Simeon died in 927, and his son Peter, who succeeded him, was a lover of peace and comfort; he married a Byzantine princess, and during his reign (927-69) Greek influence grew ever stronger, in spite of several revolts on the part of the Bulgar nobles, while the capital Preslav became a miniature Constantinople. In 927 Rome recognized the kingdom and patriarchate of Bulgaria, and Peter was duly crowned by the Papal legate. This was viewed with disfavour by the Greeks, and they still called Peter only archōn or prince (knyaz in Bulgarian), which was the utmost title allowed to any foreign sovereign. It was not until 945 that they recognized Peter as basileus, the unique title possessed by their own emperors and till then never granted to any one else. Peter’s reign was one of misfortune for his country both at home and abroad. In 931 the Serbs broke loose under their leader Časlav, whom Simeon had captured but who effected his escape, and asserted their independence. In 963 a formidable revolt under one Shishman undermined the whole state fabric. He managed to subtract Macedonia and all western Bulgaria, including Sofia and Vidin, from Peter’s rule, and proclaimed himself independent tsar (tsar or caesar was a title often accorded by Byzantium to relatives of the emperor or to distinguished men of Greek or other nationality, and though it was originally the equivalent of the highest title, it had long since ceased to be so: the emperor’s designations were basileus and autocratōr).

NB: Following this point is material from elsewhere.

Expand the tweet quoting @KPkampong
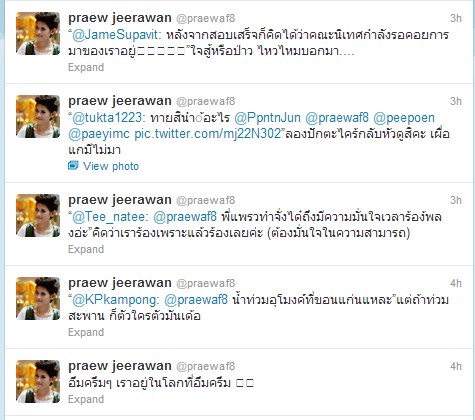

From this time there were two Bulgarias — eastern and western. The eastern half was now little more than a Byzantine province, and the western became the centre of national life and the focus of national aspirations.
Another factor which militated against the internal progress of Bulgaria was the spread of the Bogomil heresy in the tenth century. This remarkable doctrine, founded on the dualism of the Paulicians, who had become an important political force in the eastern empire, was preached in the Balkan peninsula by one Jeremiah Bogomil, for the rest a man of uncertain identity, who made Philippopolis the centre of his activity. Its principal features were of a negative character, and consequently it was very difficult successfully to apply force against them. The Bogomils recognized the authority neither of Church nor of State; the validity neither of oaths nor of human laws. They refused to pay taxes, to fight, or to obey; they sanctioned theft, but looked upon any kind of punishment as unjustifiable; they discountenanced marriage and were strict vegetarians. Naturally a heresy so alarming in its individualism shook to its foundations the not very firmly established Bulgarian society. Nevertheless it spread with rapidity in spite of all persecutions, and its popularity amongst the Bulgarians, and indeed amongst all the Slavs of the peninsula, is without doubt partly explained by political reasons. The hierarchy of the Greek Church, which supported the ruling classes of the country and lent them authority at the same time that it increased its own, was antipathetic to the Slavs, and the Bogomil heresy drew much strength from its nationalistic colouring and from the appeal which it made to the character of the Balkan Slavs, who have always been intolerant of government by the Church. But neither the civil nor the ecclesiastical authorities were able to cope with the problem; indeed they were apt to minimize its importance, and the heresy was never eradicated till the arrival on the scene of Islam, which proved as attractive to the schismatics as the well-regulated Orthodox Church had been the reverse.